Include hypothesis, primary metric, guardrails, sample ratio checks, segments worth reviewing, implementation caveats, and cleanup recommendation.
Separate observed results from recommendations.
That wording keeps the readout useful for product, engineering, and data review. The agent can summarize, but the decision should still trace back to the rule the team wrote before launch.
Cleanup after the experiment
The cleanup task depends on the result:
This is a good place to use Claude because cleanup is code-heavy and easy to defer. Give the agent the decision, the flag key, and the desired final state. Do not ask it to infer the decision from a chart screenshot.
Practical implementation playbook
Treat run experiments with claude as a workflow, not a one-off prompt. The teams that get the most value from AI coding tools do three things consistently: they narrow the task, keep release state in GrowthBook, and make the final output reviewable by humans who were not in the original chat.
Step 1: Write the release contract
Before code changes, define the contract in a few sentences:
Change:
User-visible behavior:
GrowthBook flag:
Default value:
Fallback:
Owner:
Primary metric:
Guardrails:
Cleanup condition:
The agent can help fill missing fields, but it should not silently invent them. If the primary metric or owner is missing, the right next step is a gap report.

## Supplied material
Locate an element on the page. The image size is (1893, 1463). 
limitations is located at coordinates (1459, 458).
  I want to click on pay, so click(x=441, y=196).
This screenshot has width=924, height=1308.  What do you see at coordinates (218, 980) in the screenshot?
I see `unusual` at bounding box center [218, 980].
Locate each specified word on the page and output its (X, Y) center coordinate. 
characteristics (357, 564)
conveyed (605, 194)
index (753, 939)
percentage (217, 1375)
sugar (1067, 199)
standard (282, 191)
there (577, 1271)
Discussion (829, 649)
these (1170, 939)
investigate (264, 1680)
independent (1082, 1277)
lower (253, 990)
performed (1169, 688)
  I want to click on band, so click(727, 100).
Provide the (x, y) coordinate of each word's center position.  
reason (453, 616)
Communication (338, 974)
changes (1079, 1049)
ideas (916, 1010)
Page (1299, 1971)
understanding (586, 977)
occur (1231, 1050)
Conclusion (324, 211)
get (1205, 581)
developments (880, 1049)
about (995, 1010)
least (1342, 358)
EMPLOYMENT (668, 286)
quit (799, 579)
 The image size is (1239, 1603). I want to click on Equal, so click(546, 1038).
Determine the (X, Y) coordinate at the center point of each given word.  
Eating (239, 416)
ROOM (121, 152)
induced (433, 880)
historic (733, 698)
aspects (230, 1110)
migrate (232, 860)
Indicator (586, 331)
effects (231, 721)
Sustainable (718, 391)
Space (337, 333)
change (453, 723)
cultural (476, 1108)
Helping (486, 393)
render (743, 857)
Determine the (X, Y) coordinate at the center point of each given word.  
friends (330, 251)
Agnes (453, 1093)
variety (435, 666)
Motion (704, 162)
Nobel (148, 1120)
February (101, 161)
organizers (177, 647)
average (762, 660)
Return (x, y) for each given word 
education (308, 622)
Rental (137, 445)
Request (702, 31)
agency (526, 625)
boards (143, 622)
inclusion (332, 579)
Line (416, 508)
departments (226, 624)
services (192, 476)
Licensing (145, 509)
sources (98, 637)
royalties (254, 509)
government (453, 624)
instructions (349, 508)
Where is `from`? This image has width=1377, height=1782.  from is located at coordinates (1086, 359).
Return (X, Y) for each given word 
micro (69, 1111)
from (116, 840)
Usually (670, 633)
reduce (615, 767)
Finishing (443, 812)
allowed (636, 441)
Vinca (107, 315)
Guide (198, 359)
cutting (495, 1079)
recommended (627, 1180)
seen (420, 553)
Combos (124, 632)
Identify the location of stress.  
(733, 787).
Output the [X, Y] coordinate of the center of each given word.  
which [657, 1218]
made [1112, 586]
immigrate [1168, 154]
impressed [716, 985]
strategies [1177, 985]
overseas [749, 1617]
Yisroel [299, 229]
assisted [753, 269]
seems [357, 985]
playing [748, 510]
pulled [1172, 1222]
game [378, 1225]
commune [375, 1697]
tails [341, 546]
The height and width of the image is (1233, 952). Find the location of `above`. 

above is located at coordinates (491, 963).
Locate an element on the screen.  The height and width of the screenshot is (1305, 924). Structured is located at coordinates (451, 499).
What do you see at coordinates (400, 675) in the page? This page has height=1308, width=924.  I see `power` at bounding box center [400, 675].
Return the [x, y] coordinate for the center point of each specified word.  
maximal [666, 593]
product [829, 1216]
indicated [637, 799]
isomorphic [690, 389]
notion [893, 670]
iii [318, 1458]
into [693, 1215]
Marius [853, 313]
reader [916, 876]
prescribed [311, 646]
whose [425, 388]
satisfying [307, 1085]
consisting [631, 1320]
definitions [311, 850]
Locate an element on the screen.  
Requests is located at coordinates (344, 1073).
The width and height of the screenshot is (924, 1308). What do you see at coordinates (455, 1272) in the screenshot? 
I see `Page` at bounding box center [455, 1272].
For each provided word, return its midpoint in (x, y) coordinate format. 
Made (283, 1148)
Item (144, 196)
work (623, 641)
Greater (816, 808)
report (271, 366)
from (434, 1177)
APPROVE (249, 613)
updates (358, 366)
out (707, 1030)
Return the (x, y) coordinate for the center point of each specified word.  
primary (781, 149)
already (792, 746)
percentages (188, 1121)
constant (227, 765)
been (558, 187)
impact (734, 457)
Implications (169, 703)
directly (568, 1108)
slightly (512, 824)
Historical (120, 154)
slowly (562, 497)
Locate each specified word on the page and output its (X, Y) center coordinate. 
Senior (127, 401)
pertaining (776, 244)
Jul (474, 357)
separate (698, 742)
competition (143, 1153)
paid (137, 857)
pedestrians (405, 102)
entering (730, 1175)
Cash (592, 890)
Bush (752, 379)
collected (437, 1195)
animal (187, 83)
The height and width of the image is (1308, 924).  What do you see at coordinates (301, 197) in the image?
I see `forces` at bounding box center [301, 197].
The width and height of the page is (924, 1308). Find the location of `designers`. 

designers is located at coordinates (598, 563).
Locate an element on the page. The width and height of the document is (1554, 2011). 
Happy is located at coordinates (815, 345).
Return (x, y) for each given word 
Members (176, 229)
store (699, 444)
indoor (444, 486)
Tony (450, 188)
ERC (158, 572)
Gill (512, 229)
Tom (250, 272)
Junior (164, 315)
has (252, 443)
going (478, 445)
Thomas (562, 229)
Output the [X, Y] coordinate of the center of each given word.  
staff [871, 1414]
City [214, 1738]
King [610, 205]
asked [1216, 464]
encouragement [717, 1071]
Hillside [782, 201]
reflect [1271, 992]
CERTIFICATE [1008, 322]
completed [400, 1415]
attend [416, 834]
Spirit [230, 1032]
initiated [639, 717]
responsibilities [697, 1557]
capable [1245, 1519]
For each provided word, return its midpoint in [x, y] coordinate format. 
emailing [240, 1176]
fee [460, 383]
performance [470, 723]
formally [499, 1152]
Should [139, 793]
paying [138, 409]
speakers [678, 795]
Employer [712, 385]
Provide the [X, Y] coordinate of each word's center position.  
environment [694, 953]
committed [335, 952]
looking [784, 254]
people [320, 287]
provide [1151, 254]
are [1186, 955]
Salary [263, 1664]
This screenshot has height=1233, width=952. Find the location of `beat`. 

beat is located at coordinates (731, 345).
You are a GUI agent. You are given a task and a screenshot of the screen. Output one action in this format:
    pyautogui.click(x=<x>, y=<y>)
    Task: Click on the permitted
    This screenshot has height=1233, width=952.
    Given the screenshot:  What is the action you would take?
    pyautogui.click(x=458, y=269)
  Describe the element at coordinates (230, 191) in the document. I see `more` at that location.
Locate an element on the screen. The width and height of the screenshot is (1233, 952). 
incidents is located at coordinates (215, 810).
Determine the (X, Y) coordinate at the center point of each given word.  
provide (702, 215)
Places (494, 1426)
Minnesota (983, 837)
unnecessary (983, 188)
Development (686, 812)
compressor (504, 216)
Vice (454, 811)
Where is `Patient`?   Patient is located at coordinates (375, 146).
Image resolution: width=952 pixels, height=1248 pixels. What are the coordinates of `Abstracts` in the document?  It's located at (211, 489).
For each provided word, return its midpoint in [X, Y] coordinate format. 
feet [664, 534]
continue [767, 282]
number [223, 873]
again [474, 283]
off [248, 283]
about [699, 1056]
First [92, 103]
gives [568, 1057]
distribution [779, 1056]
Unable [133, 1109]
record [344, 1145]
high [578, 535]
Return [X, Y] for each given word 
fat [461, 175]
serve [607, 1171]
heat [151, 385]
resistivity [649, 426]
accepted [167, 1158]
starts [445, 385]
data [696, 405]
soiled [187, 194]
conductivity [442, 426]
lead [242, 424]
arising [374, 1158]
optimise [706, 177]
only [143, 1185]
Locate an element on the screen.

## Exercise details
Using the text on running experiments, decide whether each of the following statements agrees with it, answering yes or no and quoting the deciding words. 1. The agent should be asked to infer the decision from a chart screenshot. 2. The release contract is to be defined before any code changes. 3. If the owner is missing, the agent should supply one on its own.

## Solution to this problem
1. No: "Do not ask it to infer the decision from a chart screenshot."
2. Yes: "Before code changes, define the contract in a few sentences"
3. No: "If the primary metric or owner is missing, the right next step is a gap report."